Capstone Grading Rubric¶

Scoring Overview¶

Total: 100 points

Passing threshold: 70 points

Strong completion: 85 points or higher

Exemplary completion: 95 points or higher

The capstone is graded on working behavior, agent design, safety, evaluation quality, and clarity of communication. Award partial credit for visible, tested work. Do not award points for claims that are not supported by files, demo output, or eval records.

1. End-to-End Workflow: 20 Points¶

Criteria	Points
`/review-pr` accepts a PR number, URL, or fixture path and routes the task to the orchestrator	4
The workflow reviews all three local fixtures without manual prompt rewriting	4
Final output includes verdict, summary, findings, test impact, and follow-up questions	4
Findings include evidence such as file names, line references, snippets, or clear fixture references	3
The workflow produces useful results without editing source code or changing repo state	3
README documents setup and usage clearly enough for another learner to run it	2

Full credit requires a repeatable path from command invocation to final review packet.

2. Orchestrator Design: 15 Points¶

Criteria	Points
`reviewer-orchestrator` has a clear role, scope, and output contract	3
It delegates to all required specialist agents with explicit handoff instructions	4
It synthesizes specialist findings instead of merely pasting raw outputs together	3
It distinguishes blockers, non-blocking notes, questions, and residual risk	2
It handles missing MCP access or fixture-only operation gracefully	2
It avoids unsupported claims and asks for human review when evidence is insufficient	1

Strong orchestrators make review decisions traceable to specialist evidence.

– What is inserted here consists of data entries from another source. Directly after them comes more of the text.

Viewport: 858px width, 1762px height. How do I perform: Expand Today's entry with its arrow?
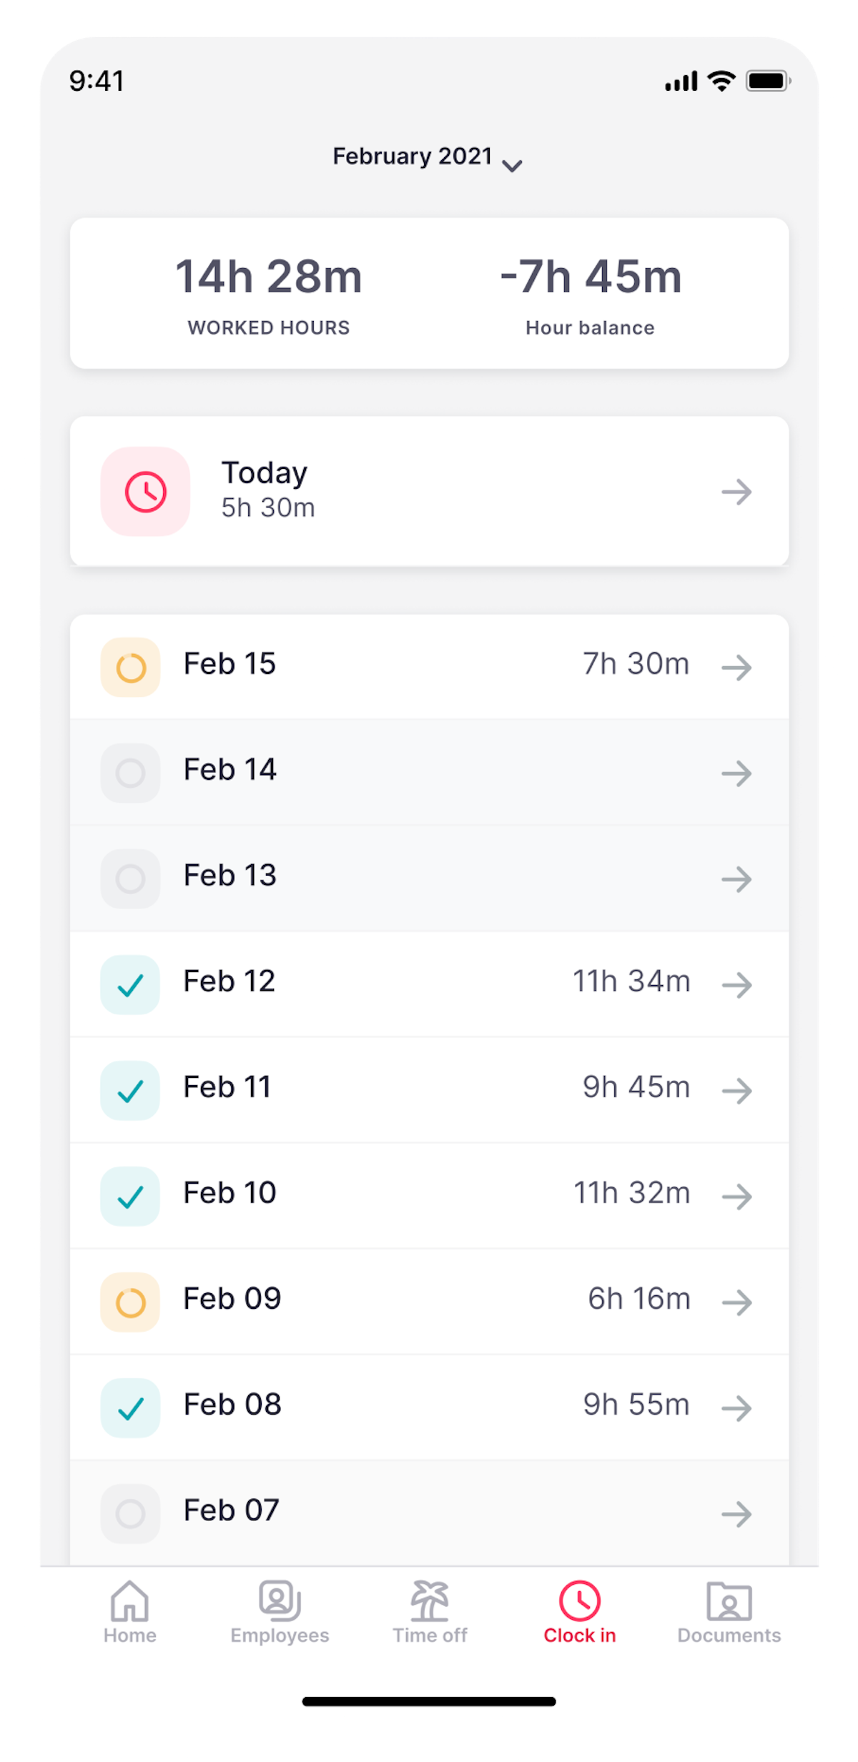736,492
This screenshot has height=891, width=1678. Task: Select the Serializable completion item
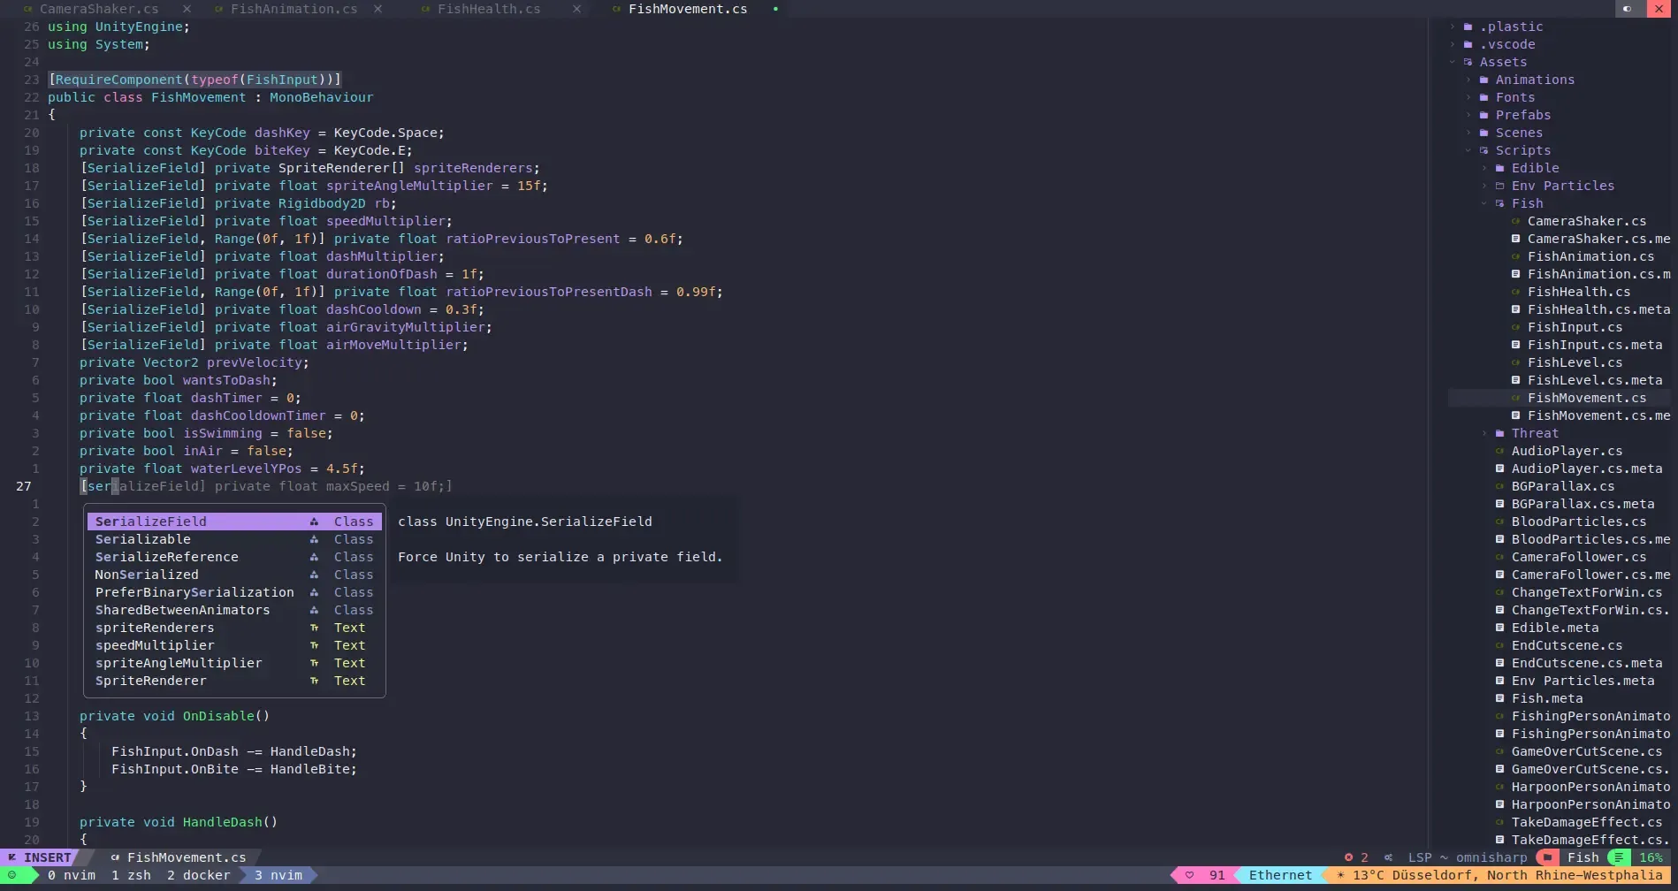(143, 539)
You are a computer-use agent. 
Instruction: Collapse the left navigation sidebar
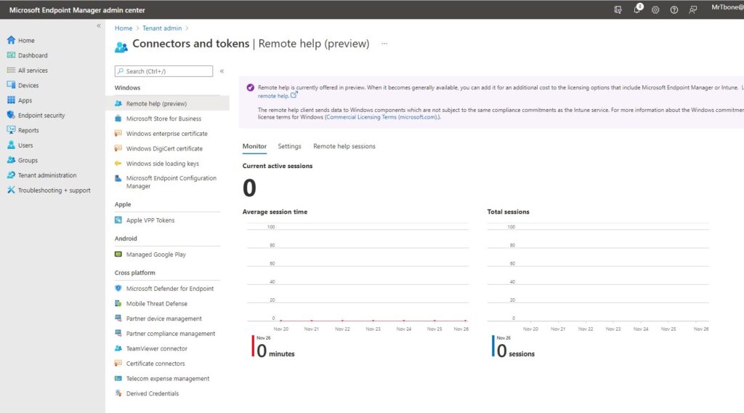99,26
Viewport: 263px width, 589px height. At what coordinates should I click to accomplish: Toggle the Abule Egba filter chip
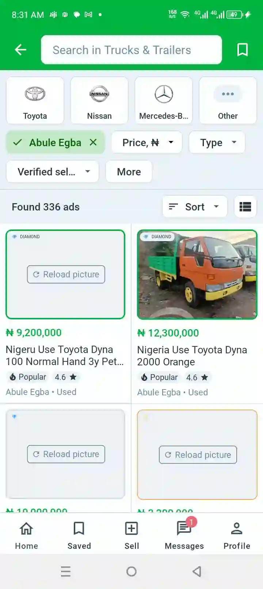(51, 143)
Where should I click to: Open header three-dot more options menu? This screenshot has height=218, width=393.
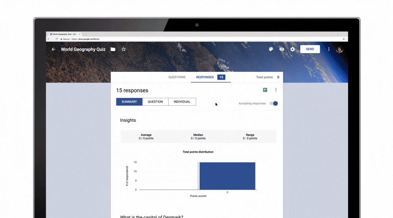tap(329, 49)
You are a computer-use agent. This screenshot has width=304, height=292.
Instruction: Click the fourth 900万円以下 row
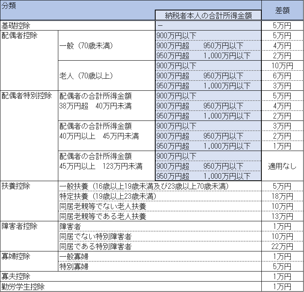pos(208,126)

3. Specialist Agents: 20 Points¶

Criteria	Points
`security-checker` identifies concrete security issues and avoids vague fear-based findings	5
`style-linter` applies project conventions without treating preferences as blockers	4
`test-impact` maps changes to relevant tests and reports commands/results or limitations	5
Each specialist has a narrow role and does not duplicate the orchestrator's job	2
Specialist outputs use consistent severity and evidence conventions	2
Subagent prompts include clear non-goals and refusal boundaries	2

Deduct heavily if a specialist can make edits, run unsafe commands, or invent findings.

4. Skills and Reusable Knowledge: 10 Points¶

Criteria	Points
Includes an `owasp-review` skill with a practical security review checklist	3
Includes a `project-conventions` skill with local review standards and severity labels	3
Skill descriptions are specific enough to support on-demand discovery	2
Agents use skills at appropriate moments rather than embedding all knowledge in one prompt	2

Skills should be short, targeted, and reusable across future repos.

5. Permissions and Safety: 15 Points¶

Criteria	Points
Permissions follow least privilege for each agent	4
The repo documents permission rationale for all agents	3
Review agents do not auto-merge, approve, push, or modify code	3
`test-impact` is limited to safe local test commands and reports failures honestly	2
The workflow includes secret-handling guidance and does not place real secrets in fixtures	2
MCP or GitHub access is scoped and documented	1

A capstone that can change production state during review cannot receive more than 70 points, even if other parts work.

6. MCP Integration: 8 Points¶

Criteria	Points
Documents or implements GitHub MCP PR metadata/diff retrieval	3
Explains required setup, scopes, and expected inputs	2
Maintains a local fixture fallback for offline evaluation	2
Clearly states data privacy limits for external tool calls	1

If the learner cannot run MCP in their environment, award up to 6 points here for a complete, credible integration plan plus working local fixtures.

7. Evals: 10 Points¶

Criteria	Points
Provides `good-pr.md`, `risky-pr.md`, and `stylistic-pr.md` fixtures	2
Each fixture has an expected verdict and review target	2
The system correctly classifies the risky fixture as `request-changes`	2
The system avoids blocking the good fixture	1
The system treats stylistic issues proportionally	1
Eval results are recorded with actual verdicts, misses, and follow-up changes	2

The risky fixture is the most important eval. A system that misses a clear secret or auth bypass cannot receive full eval credit.

8. Demo and Reflection: 2 Points¶

Criteria	Points
Demo shows the workflow on at least two fixtures, including the risky fixture	1
Reflection explains one design tradeoff, one failure mode, and one future improvement	1

Automatic Caps¶

Apply these caps after totaling points:

Condition	Maximum Score
No runnable `/review-pr` command	65
Missing orchestrator agent	60
Missing two or more required specialist agents	70
No eval fixtures	75
Unsafe permissions allow review agents to edit, push, approve, merge, or deploy	70
Real secrets are committed in fixtures or docs	60
Work cannot be inspected because required files are missing from the repo	50

Grading Notes for Instructors¶

Look for evidence before polish. A plain but reliable pipeline should score higher than a flashy demo that cannot be rerun.

Recommended grading process:

Read the README and run the documented local fixture flow.
Inspect agent, command, and skill files for scope and permissions.
Run or review outputs for all three eval fixtures.
Check that the risky fixture produces a blocking finding with evidence.
Apply automatic caps last.

Learner Self-Check¶

Before submission, learners should confirm:

I can run /review-pr evals/fixtures/good-pr.md and get a non-blocking verdict.
I can run /review-pr evals/fixtures/risky-pr.md and get request-changes.
I can run /review-pr evals/fixtures/stylistic-pr.md and get proportional style feedback.
My orchestrator calls all three specialist agents.
My skills are discoverable and not just unused documents.
My permissions are documented and least-privilege.
My README includes setup, usage, architecture, eval results, and known limits.